Indian Iraq

(No, I'm not talking about mad cowboys)

I just read something interesting. During WWI, when the British finally got their act together and fired their incompetent generals, the Indian army operated the Mesopotamian campaign. By 1917, the territory of modern-day Iraq had been secured for the King-Emperor by his suitably colourful Doghra foot, Gurkha rifles and Punjabi lancers (does it show I'm an aficionado of the Raj?) the government in Delhi pondered whether the territory should not be subsumed under Anglo-indian control (a suggestion very quickly quashed by the Foreign Office, who wanted something to give their Arab allies). That would have meant:

- the ICS (Oxbridge graduates with at least three oriental lnguages) run the administration rather than Foreign Office old-boys in concert with dissolute Hashemite kith-and-kin

- the local currency is the Sterling-pegged Indian rupee

- unlimited immigration for Indians, including highly qualified graduates of the various civil-service colleges and a skilled engineering labour force for the oil fields

- No Hashemite 'encirclement' of Saudi-Arabia, hence no need for the king to escape from the British sphere through his deal with Aramco

- quite possibly something resembling common law and Westminster democracy in Baghdad

What do you think Iraq would look like today if it had been run by the Sirkar bandobast rather than the Hashemi clan? And could Saudi Arabia have remained a British client state into the 1950s, on the model of places like Oman or Yemen?
 

Leo Caesius

Banned
One complication that I might mention is the fact that the Iraqis of that time despised the Indian troops. The Hashemites gave the British Mandate some legitimacy (not much, but enough at the time). An Iraq ruled from Delhi might not have been a very stable place. Furthermore, immigrants from India would not have been warmly welcomed.
 
Leo Caesius said:
One complication that I might mention is the fact that the Iraqis of that time despised the Indian troops. The Hashemites gave the British Mandate some legitimacy (not much, but enough at the time). An Iraq ruled from Delhi might not have been a very stable place. Furthermore, immigrants from India would not have been warmly welcomed.
All quite true. In particular the bit abt. indian immigrants, and the indian troops lording over arab subjects :eek:
I would also expect that Aramco penetration in Saudi arabia would not be significantly affected by a British Iraq.
 
What I like about this one is that it is very different. also consider that while the Iraqis might not have liked it, if there had been a deliberate policy of moving hundreds of thousands of Indians into the country, within several years they would have at least been a sizable minority.
 
Well, if the grand schemes of the Khedives had worked, all of Palestine and most of Syria would have been Egyptian in the 1830s. I'm not sure if it could have saved Egypot from fiscal implosion and the subsequent hostile takeover by France and Britain, but the implications would be interesting in any case.
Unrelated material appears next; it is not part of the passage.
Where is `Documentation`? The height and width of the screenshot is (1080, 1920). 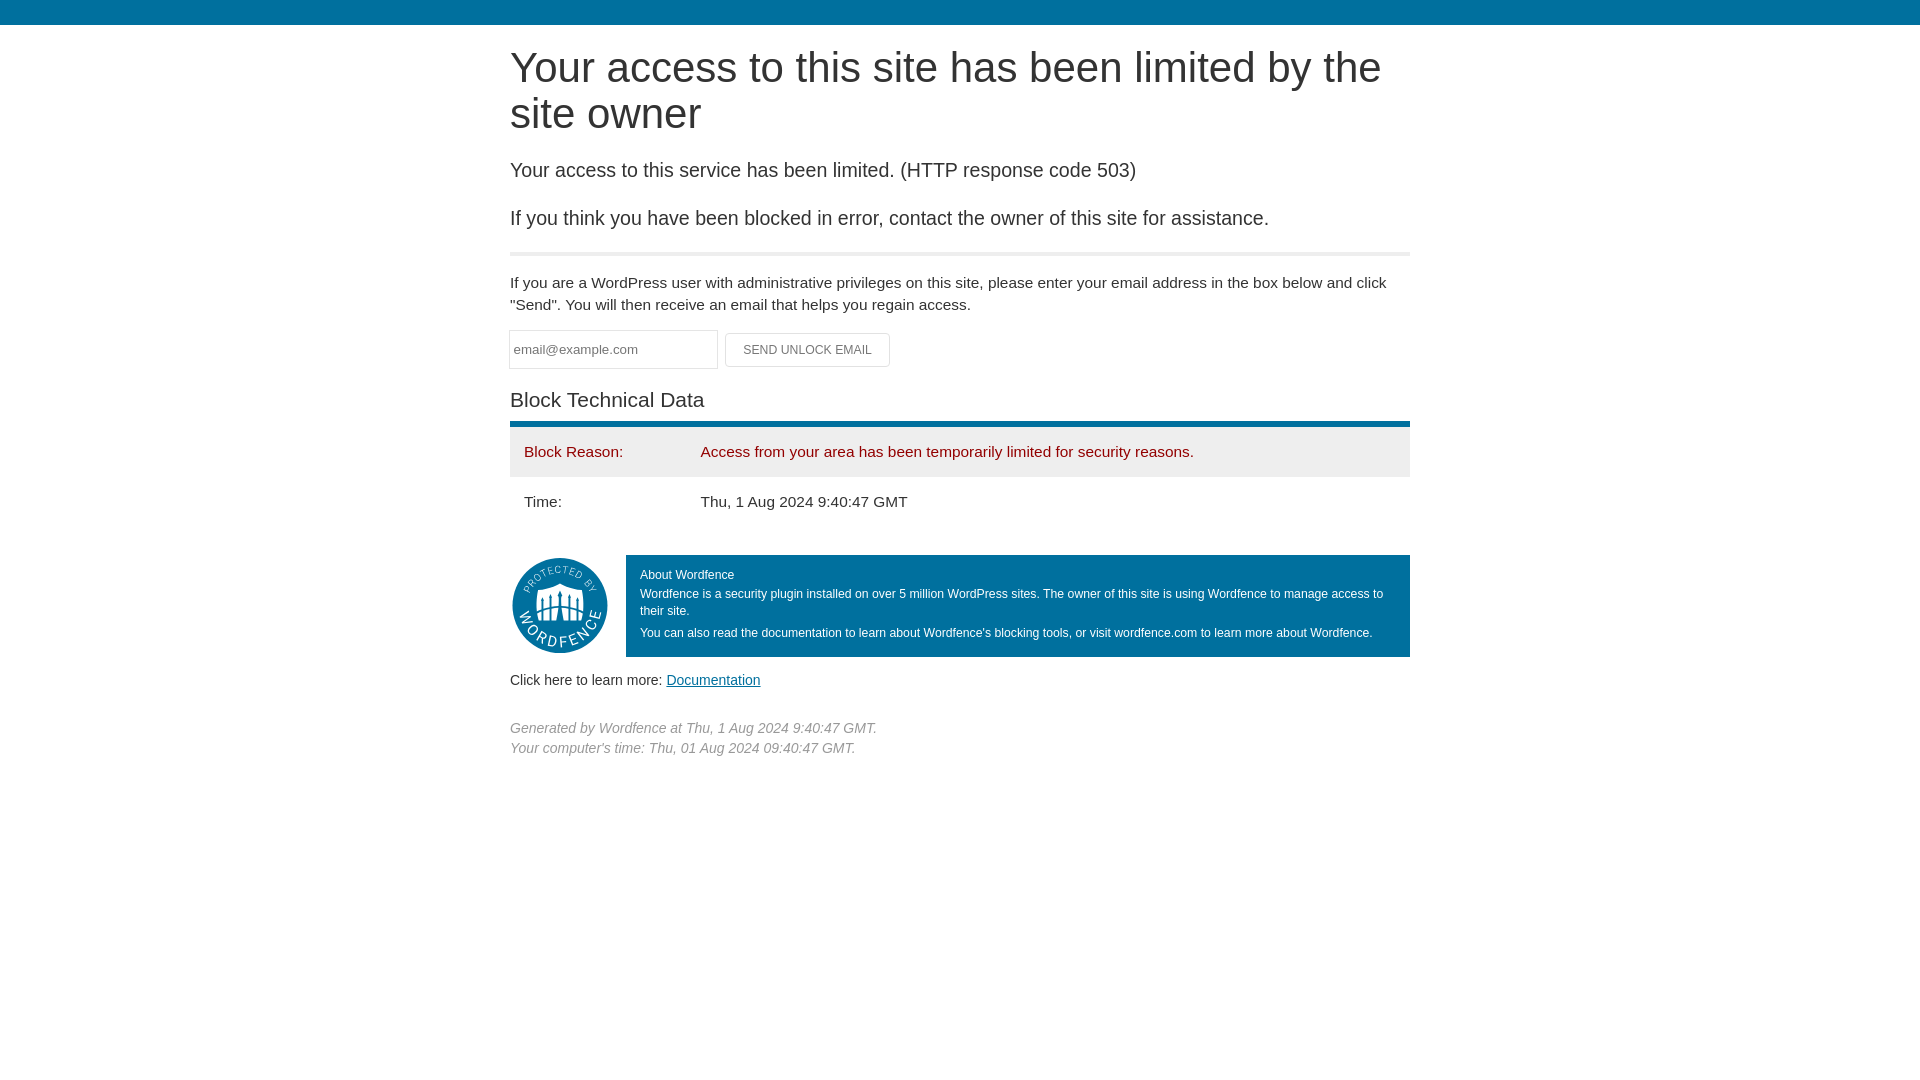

- Britain is much more closely involved with the Zionist movement at an early stage (they run Jerusalem, after all)

- No Balfour declaration. No point in promising the Zionists something for the future that you could have delivered (or did deliver?) years ago

- Palestine would get a better infrastructure, too, if only because Thomas Cook would offer package trips.

- local Arabs might be a little less hostile to the Jewish settlers because a) settlement does not follow a military defeat, b) Britain does not blatantly break a promise made to its Arab allies and c) I doubt the British colonial administration would condone the kind of heavy-handed tactics employed by both sides if it wasn't so acutely conscious of its broken prmoise.

I also think there might be fewer Zionist settlers if Palestine was open from, say, 1886 onwards. It is always easier to passionately desire something you can't have than something you could get, but at a high cost... :)


But back to Iraq: the locals hated the Indians. Would the Sirkar care? They used Sikh troops in Burma and Malaya, after all. What would the result be? Was anti-Indian sentiment strong enough to render the country ungovernable? After a few years, there would be tangible advantages to the locals, after all, not least the tremendous amount of investment capital sloshing around India after WWI.
Or could this backfire? Might modern irrigation, railways, oil drilling technology, trams and such all be viewed as 'Indian stuff' unworthy of a proper Arab? Could the Shia, Sunni and Kurds be welded into a nation by joint hatred of the Bengali babus?